======== Passage shown ========
The global contest is no longer over barrels and pipelines — it is over who gets to flip the digital switch.

Now, suddenly, he wants everyone to relax: Climate change “will not lead to humanity’s demise” after all.

Gates was making less of a scientific statement and more of a strategic pivot. When elites retire a crisis, it’s never because the threat is gone — it’s because a better one has replaced it. And something else has indeed arrived — something the ruling class finds more useful than fear of the weather.The same day Gates downshifted the doomsday rhetoric, Amazon announced it would pay warehouse workers $30 an hour — while laying off 30,000 people because artificial intelligence will soon do their jobs.

Climate panic was the warm-up. AI control is the main event.

The new currency of power

The world once revolved around oil and gas. Today, it revolves around the electricity demanded by server farms, the chips that power machine learning, and the data that can be used to manipulate or silence entire populations. The global contest is no longer over barrels and pipelines — it is over who gets to flip the digital switch. Whoever controls energy now controls information. And whoever controls information controls civilization.
========
→ Task set:
A. In the passage on AI and power, update the lines from "Gates was making" up to and including "the main event.", putting "emergency" in place of "crisis".
B. In the passage on AI and power, how much did Amazon say it would pay warehouse workers?
C. According to the passage on AI and power, what three things does the world revolve around today?
======== Data listing ========
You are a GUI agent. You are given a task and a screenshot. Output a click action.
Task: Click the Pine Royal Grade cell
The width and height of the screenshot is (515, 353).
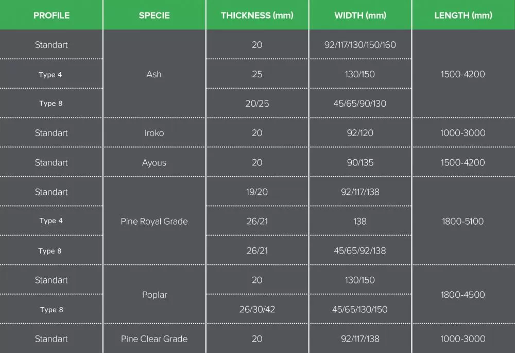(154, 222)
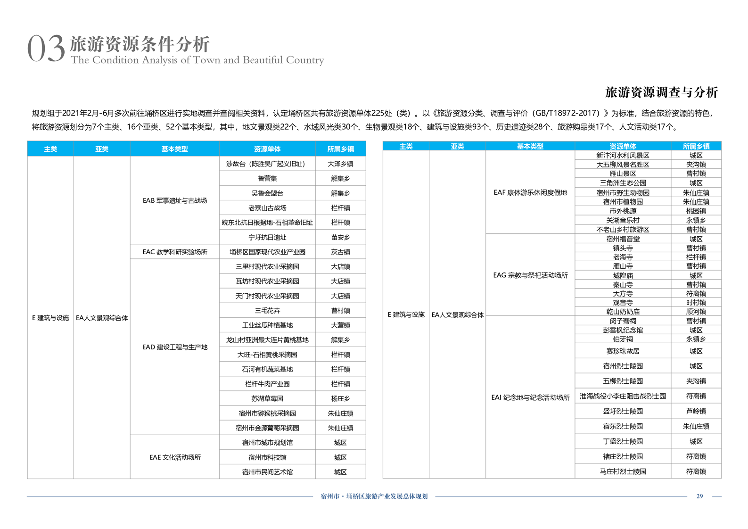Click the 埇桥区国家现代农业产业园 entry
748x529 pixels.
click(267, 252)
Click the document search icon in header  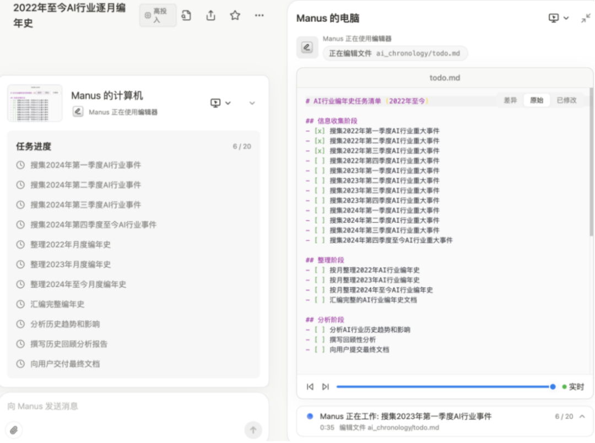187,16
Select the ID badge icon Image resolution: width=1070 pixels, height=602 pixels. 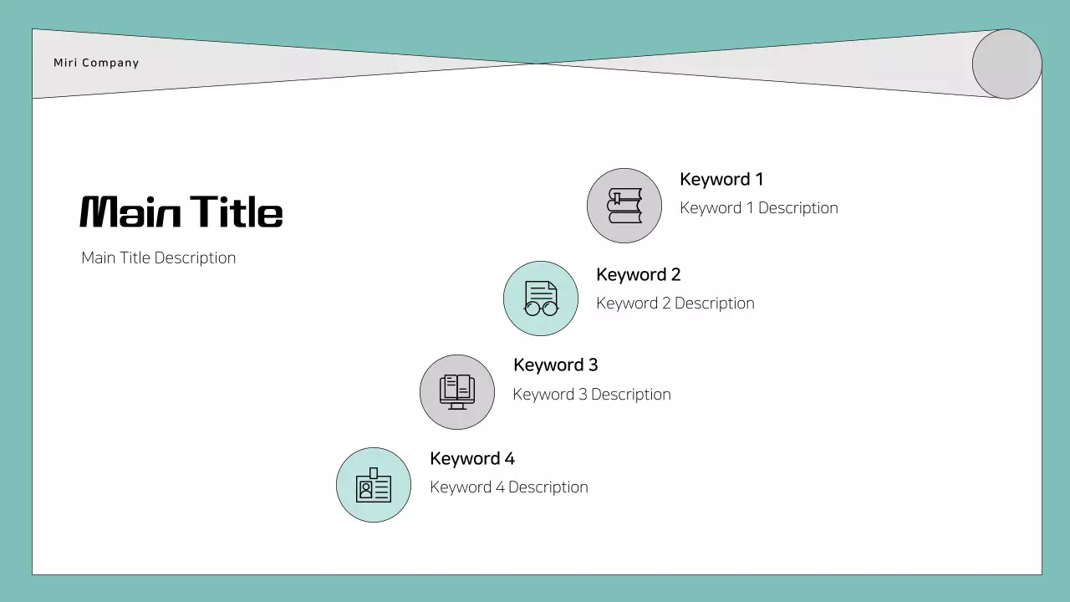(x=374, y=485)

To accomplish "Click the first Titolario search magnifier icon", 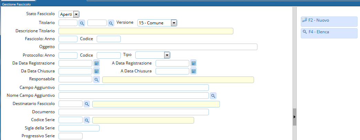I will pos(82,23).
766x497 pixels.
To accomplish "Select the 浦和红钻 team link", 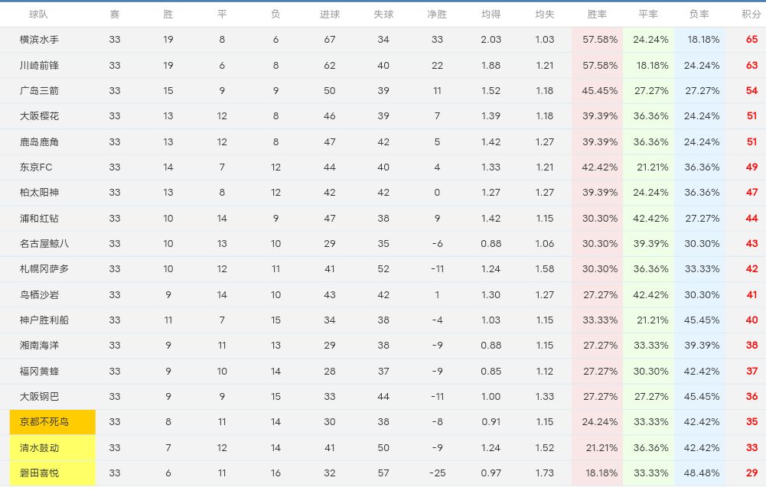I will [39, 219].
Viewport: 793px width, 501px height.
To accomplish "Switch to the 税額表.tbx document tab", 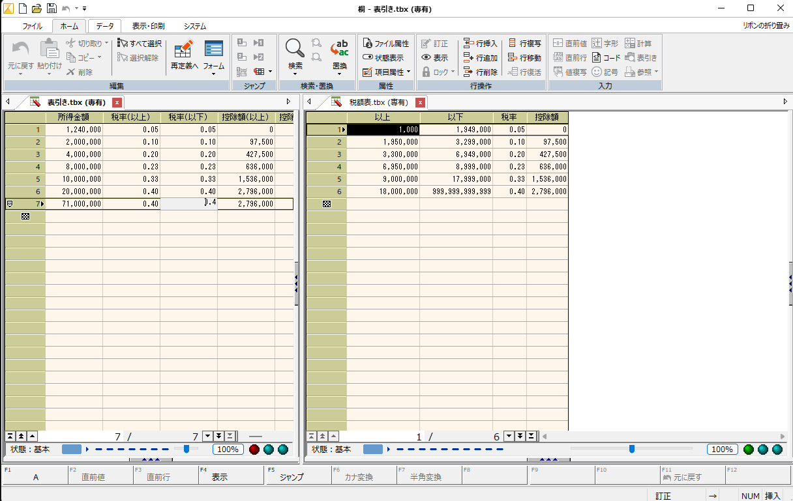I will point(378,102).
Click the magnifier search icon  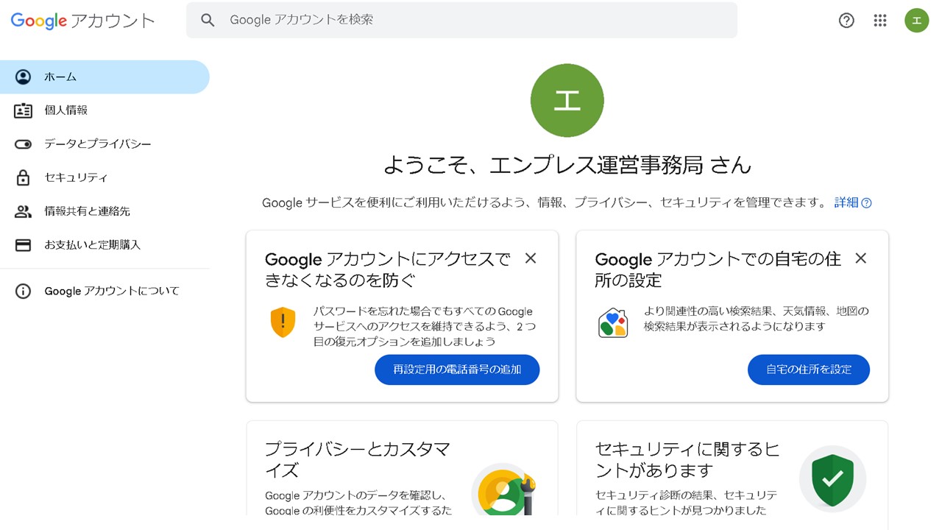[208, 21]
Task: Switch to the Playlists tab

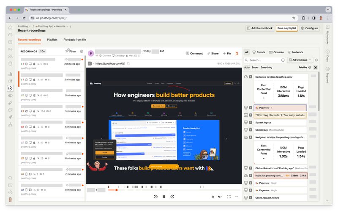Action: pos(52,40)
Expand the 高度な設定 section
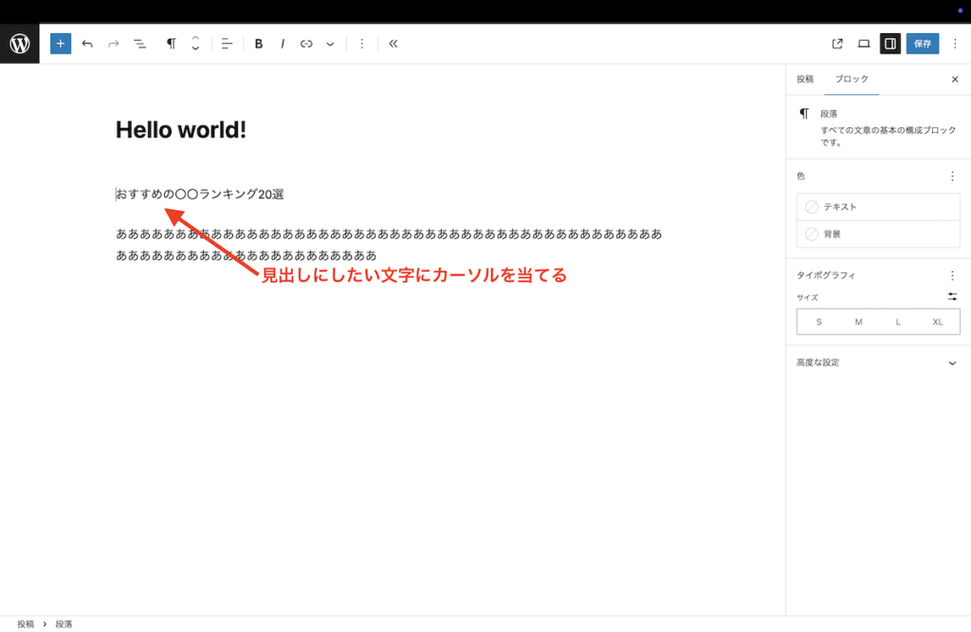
========
======== Data listing ========
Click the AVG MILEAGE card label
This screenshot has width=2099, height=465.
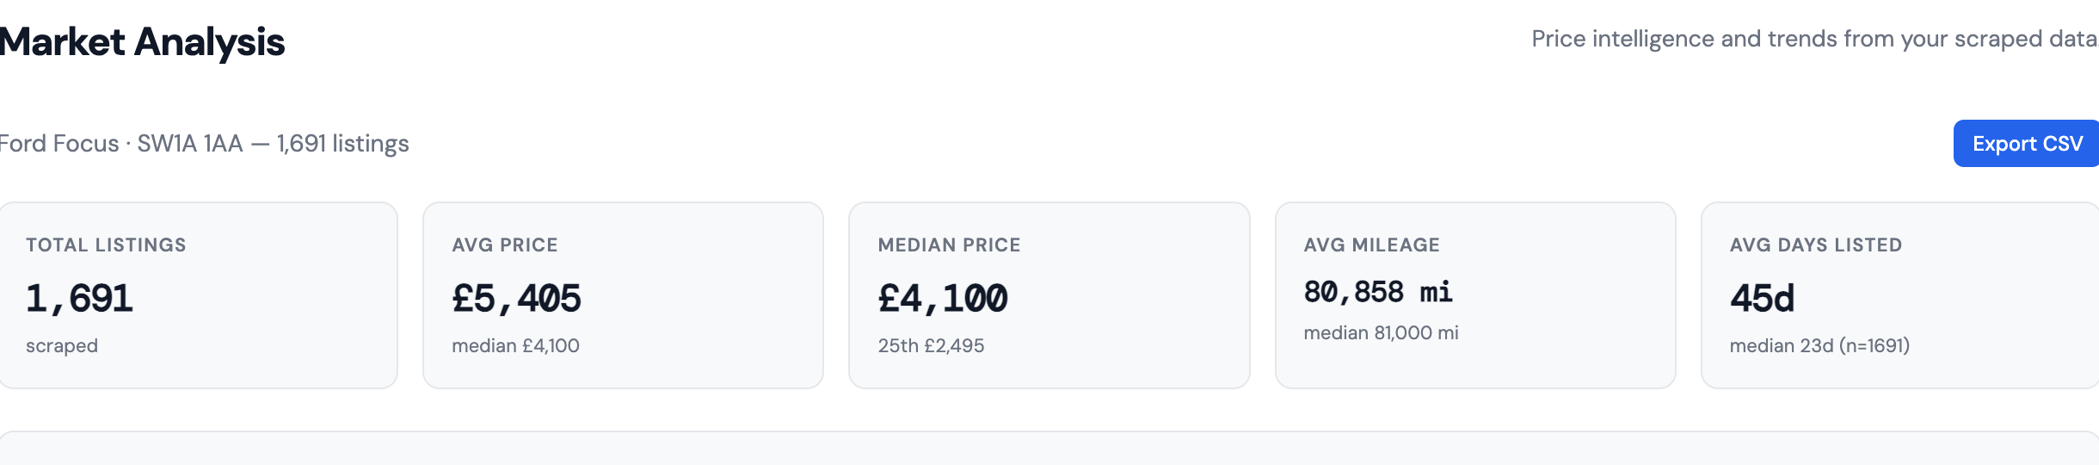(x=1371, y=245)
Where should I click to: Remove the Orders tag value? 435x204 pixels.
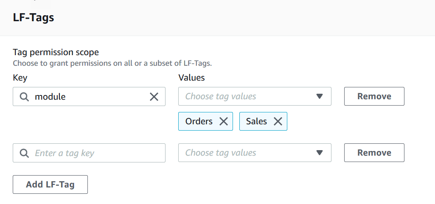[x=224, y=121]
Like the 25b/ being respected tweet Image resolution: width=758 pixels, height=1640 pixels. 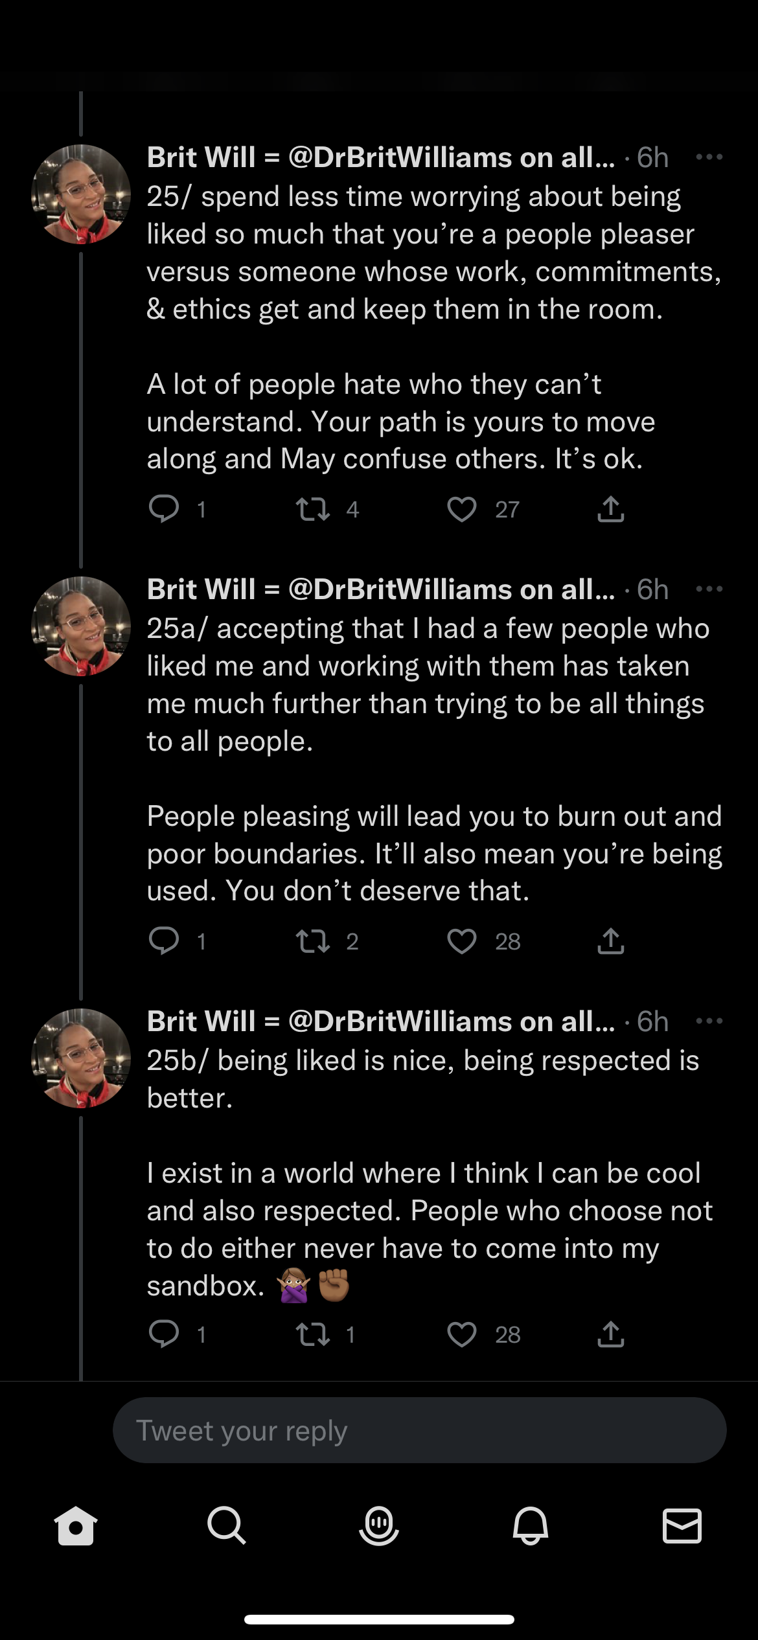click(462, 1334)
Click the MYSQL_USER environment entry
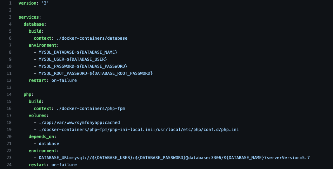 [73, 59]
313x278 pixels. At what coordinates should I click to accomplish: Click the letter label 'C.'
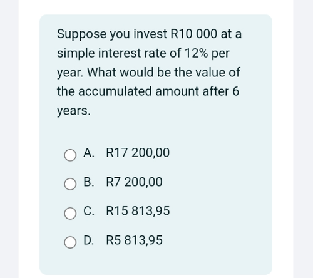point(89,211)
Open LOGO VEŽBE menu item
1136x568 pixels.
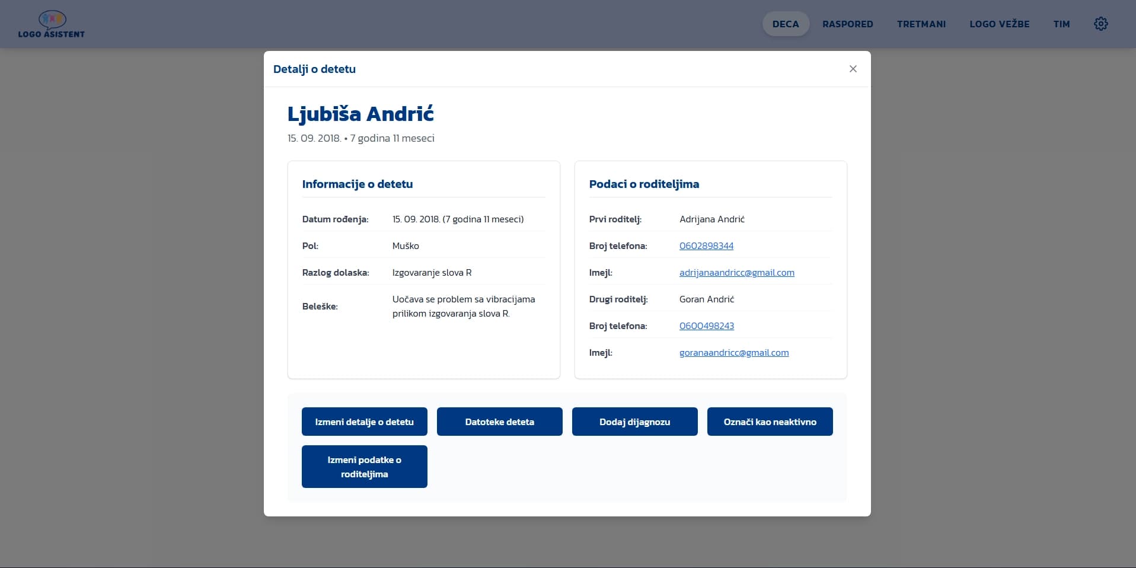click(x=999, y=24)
========
→ Task-by-task solutions:
A.
Gates was making less of a scientific statement and more of a strategic pivot. When elites retire a emergency, it’s never because the threat is gone — it’s because a better one has replaced it. And something else has indeed arrived — something the ruling class finds more useful than fear of the weather.The same day Gates downshifted the doomsday rhetoric, Amazon announced it would pay warehouse workers $30 an hour — while laying off 30,000 people because artificial intelligence will soon do their jobs.

Climate panic was the warm-up. AI control is the main event.

B. $30 an hour

C.
- the electricity demanded by server farms
- the chips that power machine learning
- the data that can be used to manipulate or silence entire populations